The reasons for this are complex and there’s little expert concensus on the most important single factor. A&E admissions have been rising for more than 30 years but the sharpest rises came after 2003/04.

Britain’s population is ageing, but that doesn’t explain everything. A 2010 study by the Nuffield Trust found that over-85s were 10 times more likely to end up in A&E than people in their 20s, 30s and 40s.

But only 40 per cent, at most, of extra admissions could be explained by the ageing population.

The same study said the rise was not down to one particular kind of illness, and it did not appear that people were becoming more likely to report ill-health.

Oddly, the researchers thought one of the biggest reasons for the rise in admissions is that “advances in medical care and management have reduced the length of stay that patients have in hospitals, which in turn has freed up more available beds and allows doctors to admit more patients”.

In other words, we are victims of our own success. Patients get discharged more quickly now, so there are more empty beds, so patients who turn up at A&E are more likely to get a bed even if they don’t really need it.

The Health Secretary has blamed Labour for changing GPs’ contracts with the NHS in 2004, which allowed them to opt out of providing out-of-hours care.

The decision to shift the responsibility for organising round-the-clock care from individual doctors to primary care trusts has made it more difficult for patients to see a doctor in the evenings and at weekends, according to Mr Hunt.

He says people have lost trust in primary care and A&E has taken up the slack.

Some members of the medical profession have heaped scorn on Mr Hunt for promoting this argument.

Dr Laurence Buckman of the British Medical Association called it “impressively superficial analysis based on no evidence” and “such fatuous nonsense I question the wisdom of the people briefing the Secretary of State”.

In fairness to Mr Hunt, he’s not alone in making a link between rising A&E admissions and problems with the service traditionally provided by GPs.

An Oxford University study on the numbers of children being taken to emergency departments by their parents identified a 28 per cent rise in ten years, with a persistent year-on-year rise from 2003. Increasing numbers of children were being taken to A&E with minor problems like coughs and colds.

The authors concluded: “The increasing admission of children for very short term care, particularly for acute infections, certainly suggests a reluctance of primary care to observe and manage sick children with self-limiting infections in the community.”

The verdict

Mr Hunt is actually correct to say that, in the last couple of weeks we know about, the A&E target has been met.

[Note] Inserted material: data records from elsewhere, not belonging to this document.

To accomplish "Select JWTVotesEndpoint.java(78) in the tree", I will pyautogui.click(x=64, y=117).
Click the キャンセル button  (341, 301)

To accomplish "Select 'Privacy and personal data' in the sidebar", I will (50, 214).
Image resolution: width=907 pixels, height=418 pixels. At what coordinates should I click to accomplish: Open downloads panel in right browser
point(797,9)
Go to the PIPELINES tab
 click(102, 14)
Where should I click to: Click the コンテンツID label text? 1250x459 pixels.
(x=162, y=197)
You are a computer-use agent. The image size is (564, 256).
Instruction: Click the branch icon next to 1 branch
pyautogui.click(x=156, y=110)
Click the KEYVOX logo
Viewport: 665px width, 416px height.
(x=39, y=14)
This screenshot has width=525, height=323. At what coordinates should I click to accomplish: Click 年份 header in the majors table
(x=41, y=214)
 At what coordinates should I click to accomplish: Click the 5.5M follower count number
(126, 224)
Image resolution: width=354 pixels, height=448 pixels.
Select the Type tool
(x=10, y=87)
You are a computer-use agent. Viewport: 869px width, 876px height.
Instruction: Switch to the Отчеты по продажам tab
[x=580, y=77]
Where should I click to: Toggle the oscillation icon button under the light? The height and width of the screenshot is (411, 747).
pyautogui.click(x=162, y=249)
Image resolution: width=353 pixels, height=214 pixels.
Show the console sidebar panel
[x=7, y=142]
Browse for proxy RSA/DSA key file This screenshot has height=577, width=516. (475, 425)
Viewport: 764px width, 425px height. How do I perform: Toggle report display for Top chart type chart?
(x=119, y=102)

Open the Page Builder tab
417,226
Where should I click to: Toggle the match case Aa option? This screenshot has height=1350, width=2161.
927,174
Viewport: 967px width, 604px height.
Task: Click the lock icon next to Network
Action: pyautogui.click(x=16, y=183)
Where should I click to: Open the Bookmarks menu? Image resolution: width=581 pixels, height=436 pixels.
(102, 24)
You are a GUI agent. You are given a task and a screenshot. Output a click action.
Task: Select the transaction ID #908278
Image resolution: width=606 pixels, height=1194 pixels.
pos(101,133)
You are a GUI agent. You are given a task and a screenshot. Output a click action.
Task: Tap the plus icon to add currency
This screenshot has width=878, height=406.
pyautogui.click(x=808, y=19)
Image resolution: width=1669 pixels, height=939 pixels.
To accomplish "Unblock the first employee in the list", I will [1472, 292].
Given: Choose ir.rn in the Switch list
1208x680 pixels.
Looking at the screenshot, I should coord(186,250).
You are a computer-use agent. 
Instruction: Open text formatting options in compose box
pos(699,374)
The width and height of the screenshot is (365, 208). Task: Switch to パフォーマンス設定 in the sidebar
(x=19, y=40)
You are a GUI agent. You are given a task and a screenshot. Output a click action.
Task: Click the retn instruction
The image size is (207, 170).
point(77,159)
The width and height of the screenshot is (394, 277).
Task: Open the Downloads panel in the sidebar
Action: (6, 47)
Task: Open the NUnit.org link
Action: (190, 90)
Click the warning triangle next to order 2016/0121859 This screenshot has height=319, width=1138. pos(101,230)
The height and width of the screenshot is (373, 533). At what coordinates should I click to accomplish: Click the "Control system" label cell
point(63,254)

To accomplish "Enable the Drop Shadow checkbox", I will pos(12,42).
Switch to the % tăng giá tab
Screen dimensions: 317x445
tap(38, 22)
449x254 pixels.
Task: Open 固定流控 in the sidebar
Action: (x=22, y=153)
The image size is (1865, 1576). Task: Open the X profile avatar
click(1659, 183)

But let’s not crack open the champagne just yet.

The figures show a strong seasonal variation, with emergency services more stretched in winter, so if the pressure remains high towards the end of the year we may see similar failures to meet the four-hour waiting time target.

The health secretary has promised short-term action and long-term reform, but the complex nature of the problem suggest a strategy based on rewriting the GP contract alone will fail to solve it.